The rib 100 includes a rib arm 130 that extends radially outward from the hub 112. The rib arm 130 may include opposing arched wing 139 and 140 that connect to the rib 100 at a first end 135 approximate the inner edge support 120 at a second end proximate the distal end 134. The arched wings 139 and 140 maybe of a single piece or be constructed of multiple segments. The arched wings 139 and 140 allow for additional surface area in which to connect to the vane or flighting. The arched wings 139 and 140 have an outer face 141 that may be flat or contain connections for attaching the vanes. A wing aperture 142 is defined by the rib arm 130 and the arcuate wings 139 and 140. The wing aperture 142 is an inner region of the rib 100 that may be open or may be filled with other support structure. Rib arm 130 may also include a slanted inner face 143 and a slanted outer face 144. Rib arm inner face 143 and Rib arm outer face 144 may have a bevel, slant or curvature to increase the aerodynamic aspects of the rib. Likewise, rib arm 140 may have a concave or curved cross section.

As illustrated in FIG. 2, the individual ribs 100 may be disposed on the shaft 3. The flighting 2a, 2b may then be coupled to the individual ribs 100. The inner margin of flighting 2a is coupled to the outer face 141 of the ribs 139 and 140. The vanes may be comprised of strips or slats, rather than a single piece. The strip or slats are either in horizontal or vertical direction, or in any direction between 0 to 90 degrees angle.

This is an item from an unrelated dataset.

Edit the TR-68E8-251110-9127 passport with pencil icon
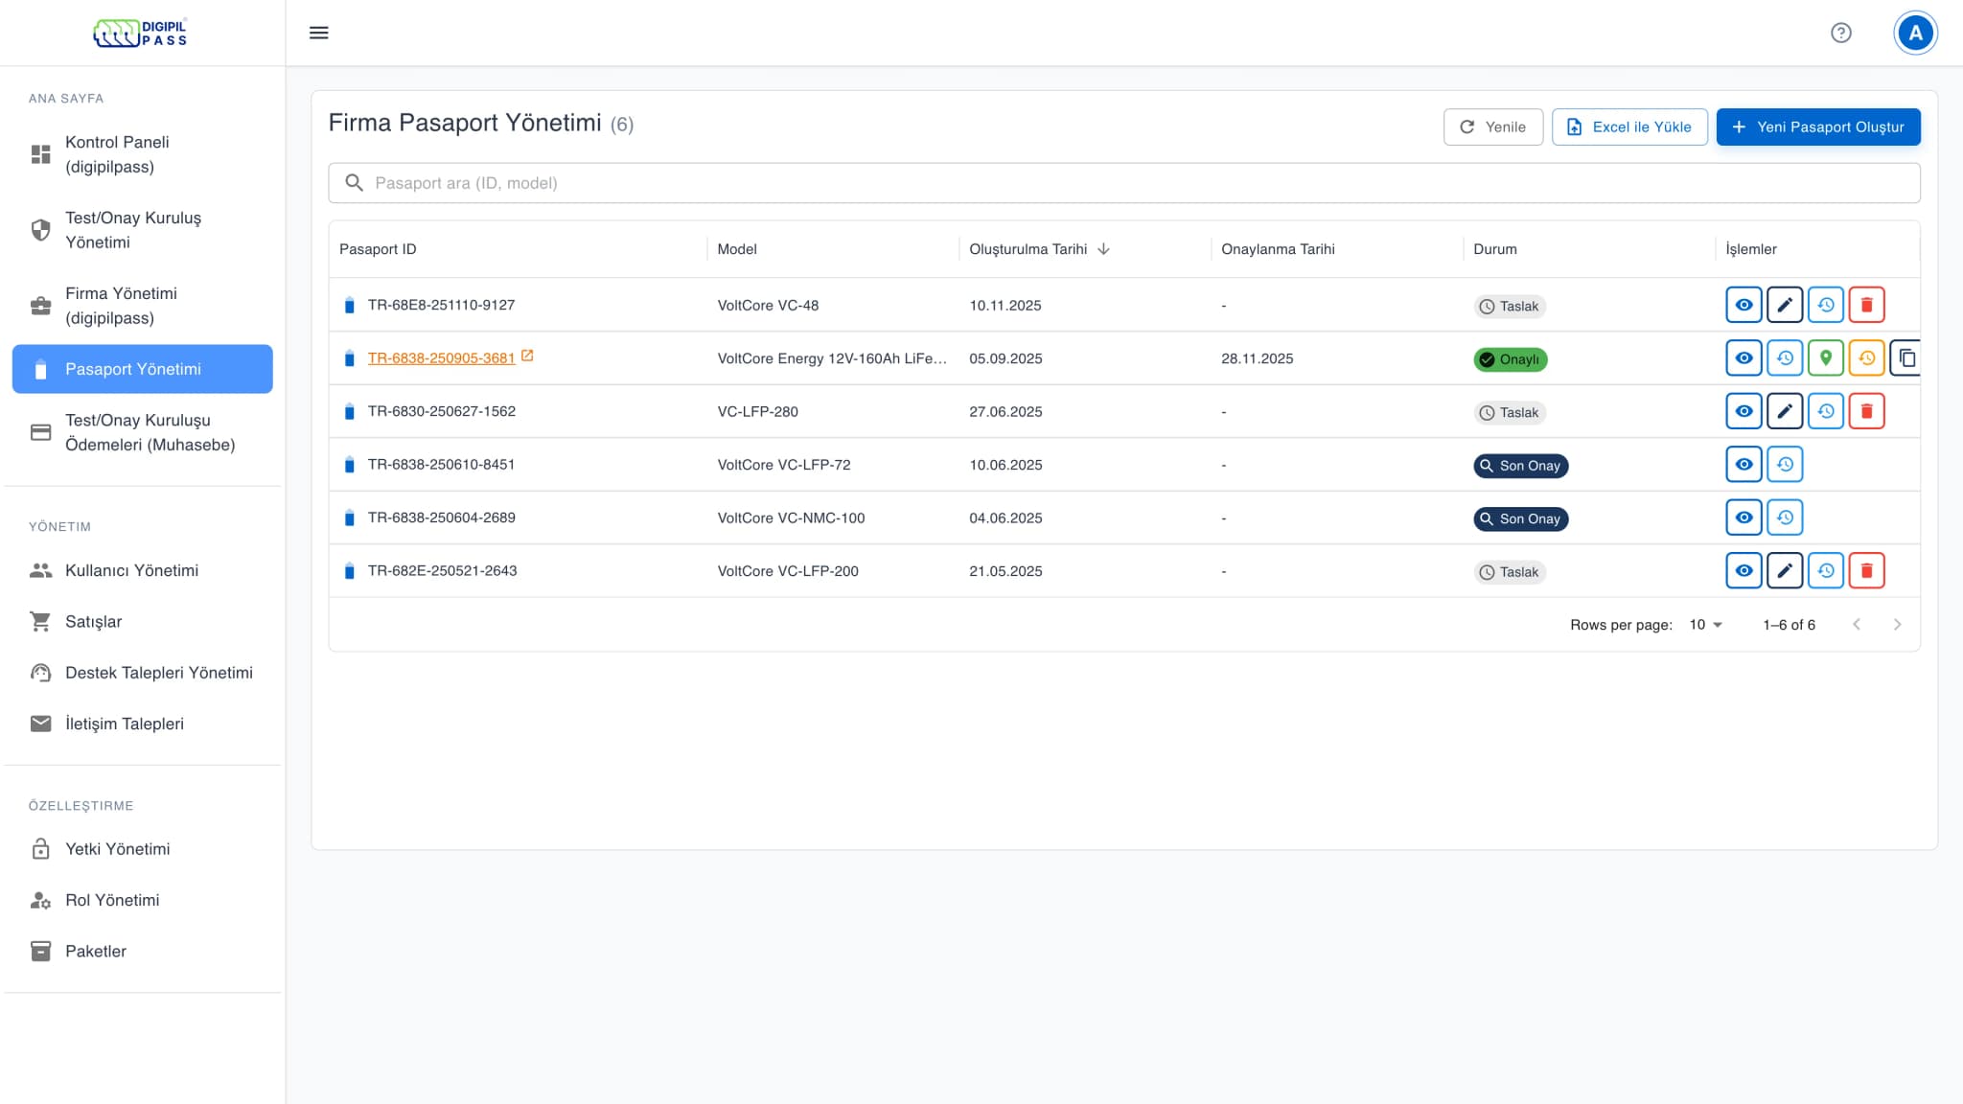This screenshot has height=1104, width=1963. tap(1785, 305)
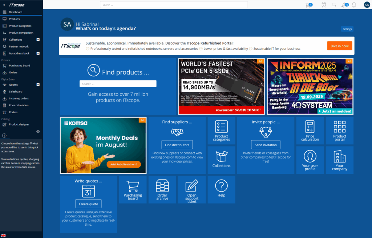Click the alarm clock reminders icon
Image resolution: width=372 pixels, height=238 pixels.
coord(324,5)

While the invention is amenable to various modifications and alternative forms, specifics thereof have been shown by way of example in the drawings and will be described in detail. It should be understood, however, that the intention is not to limit the invention to the particular embodiments described. On the contrary, the intention is to cover all modifications, equivalents, and alternatives.

Claims

1. A rotor having at least two vanes and including a plurality of arched support ribs rigidly connecting at axially spaced intervals along a shaft;

each arched support rib including a hub section and an arched rib arm section, the hub section defining a connecting boss for connection to the shaft, and

wherein the vanes are connected to the arched rib arm section.

2. The rotor of claim 1 wherein the arched rib arm section includes an arched wing and a mounting arm.

3. The rotor of claim 2 wherein the vanes are mounted along an outer perimeter of the arched wing.

4. The rotor of claim 2 wherein the mounting arm includes a beveled face.

5. The rotor of claim 2 wherein the arched wing and the mounting arm define a wing aperture.

6. The rotor of claim 5 wherein the wing aperture includes structural cross supports.

7. The rotor of claim 3 wherein the vanes are glued or screwed to the outer perimeter of the arched wing.

8. The rotor of claim 1, the connecting boss including a threaded bore defined therein.

9. The rotor of claim 1 including an airfoil shaped portion being disposed intermediate the connecting boss and the balancing mass

10. The rotor of claim 1, wherein the vanes are made of strips or slats, which are either in horizontal or vertical direction, or in any direction between 0 to 90 degrees.

11. A method for mounting a vane to a rotor, the method comprising;

connecting an arched rib assembly transverse to a shaft, the arched rib assembly having a central hub defining an opening for engaging the shaft, the arched rib assembly including a rib arm extending radially from the hub and an arched wing connecting at a distal end of the rib arm with the hub, and

fastening an interior face of the vane to a mating face of the rib arcuate arm.

12. The method of claim 11 wherein fastening the vanes to the ribs includes glue or screws.

13. The method of claim 11, wherein the rib arm is made of a material different from a material forming the arched wing.

14. The method of claim 11, wherein the vanes are made of strips or slats, which are either in a horizontal or a vertical direction, or in any direction between 0 to 90 degrees.